THE ISLAND (Kaneto Shindô, 1960)

April 20, 2008

A far superior work to his tacky Onibaba (1964), Kaneto Shindô’s Hadaka no shimaNaked Island—chronicles the existence of a peasant family living on a small Japanese island. In solemnly gorgeous black and white (the cinematographer is Kiyomi Kuroda), the film proceeds without dialogue in profound quiet that’s punctured by ambient sounds. The sounds are precious for the human life that they reflect by their being heard (by the family members, by us), while the interwoven quiet and silence focuses attention on the routine activities in which the family is engaged. Two things, in reality one, emerge: a song of labor; a song of survival.
     The best part of the film is its first movement. Husband and wife row to the main island in their group of islands to draw water from the communal reservoir: water used for irrigating their dry, mountainous farmland, bathing, drinking. Laboriously they carry the water in pails on their backs once they return to their island; when the wife rows their older boy to school on the main island, she draws more water and returns with it. We are watching a routine. The camera records her flipflopped feet as she climbs as carefully as is humanly possible so as not to spill a drop. When she does spill a drop, her husband dutifully smacks her across the face. She doesn’t flinch, and they get on with their work. Husband and both sons get to bathe before dinner; wife bathes afterwards, wearing an unaccustomed smile, in the dark.
     Indeed, the routines that Hadaka no shima observes with documentary precision are fully fleshed out. Shindô’s film is unlike Hiroshi Teshigahara’s inhuman Woman of the Dunes (1964) with its schematic evocation of the myth of Sisyphus. Regrettably, what might have been a masterpiece disintegrates into plot (the catch of a prize fish; a son’s death). But one recalls the opening movement—and the seasonal divisions, such as the breathtaking burst of cherry blossoms.
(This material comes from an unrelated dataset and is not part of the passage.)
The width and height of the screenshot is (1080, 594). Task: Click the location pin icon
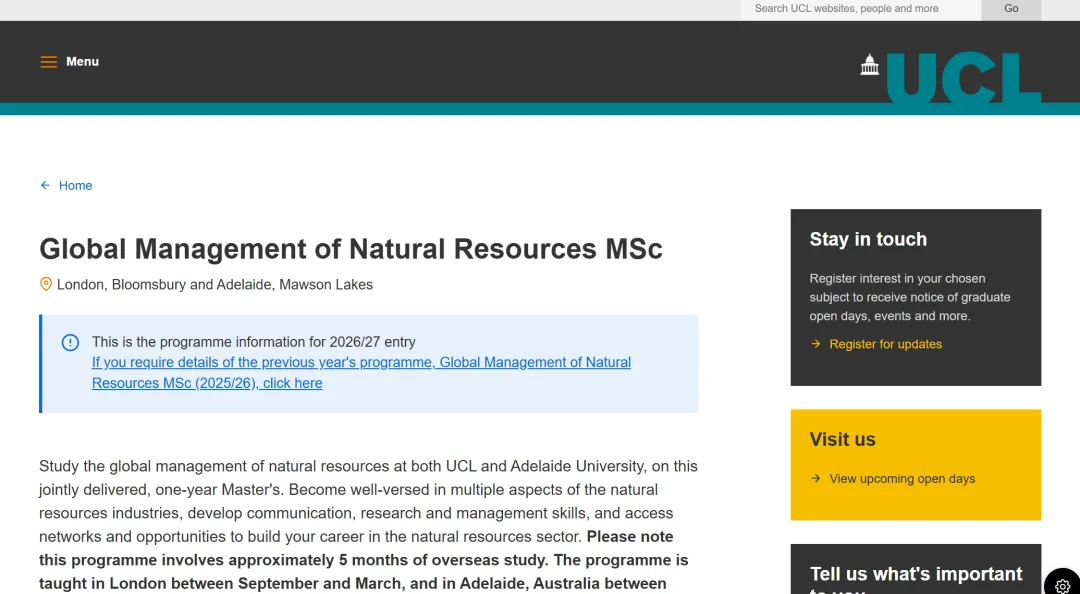(46, 284)
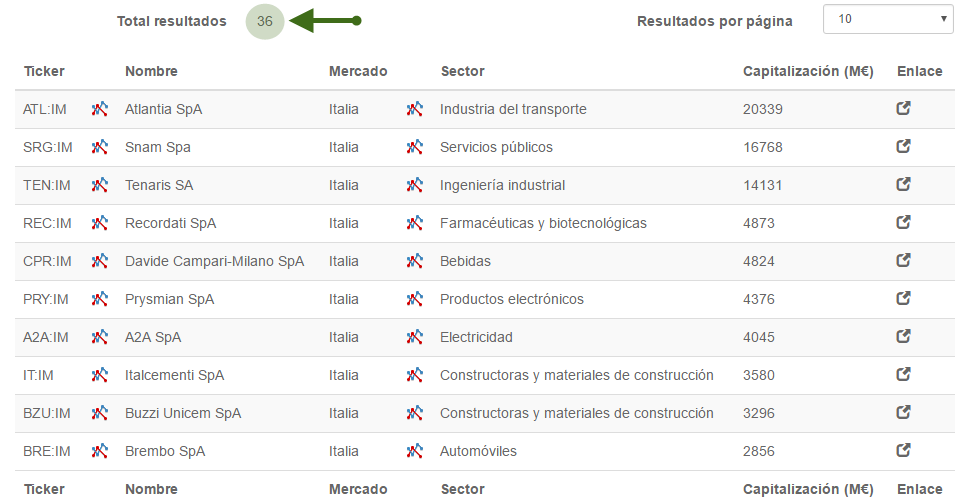Click chart icon beside Bebidas sector
Screen dimensions: 966x503
[415, 261]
THE DOE BOY (Randy Redroad, 2001)

April 20, 2008

Exquisitely photographed by Laszlo Kadar, beautifully acted by James Duval as 17-year-old Hunter Kirk, The Doe Boy is Randy Redroad’s remarkable feature debut. The film is, I understand, semi-autobiographical.
     In an Oklahoma town in the mid-1980s, Hunter exists between cultures; his father is white, his mother, Cherokee. Hunter plainly identifies more with his Cherokee heritage; he is close to his mother and closer to his maternal grandfather than to his father, who, embittered about much that hasn’t panned out in his life, is one more “stupid fucking white man” (Dead Man, Jim Jarmusch, 1995). But Hank and Maggie Kirk are a loving couple, and they both cherish their Hunter, who is even more of an outsider for being a “bleeder,” a hemophiliac, who now may have AIDS as a result of his routine transfusions.
     Sometimes this moody boy seems to be daring the world, or at least someone or other in it, to give him a bloody nose. When the only other hemophiliac Native American in Oklahoma dies of AIDS, Hunter is terrified, dissolving in tears in his father’s arms: one of several gut-wrenching scenes. At the same time, new possibilities in his life have just turned up: he has moved into his own apartment and has a first girlfriend.
     Hunter confronts his fear in the setting of his greatest shortfall: the woods where, as a child accompanying his father on a hunting outing, he shot to death a doe, mistaking it for a buck. Thus his nickname, Doe Boy. The film charts Hunter’s working his way through the stigma of a disastrous past. Instumental in this regard is his grandfather’s flute, which offers more hope for his future than his father’s gun.
     Hunter learns how to pry life from the shadow of death.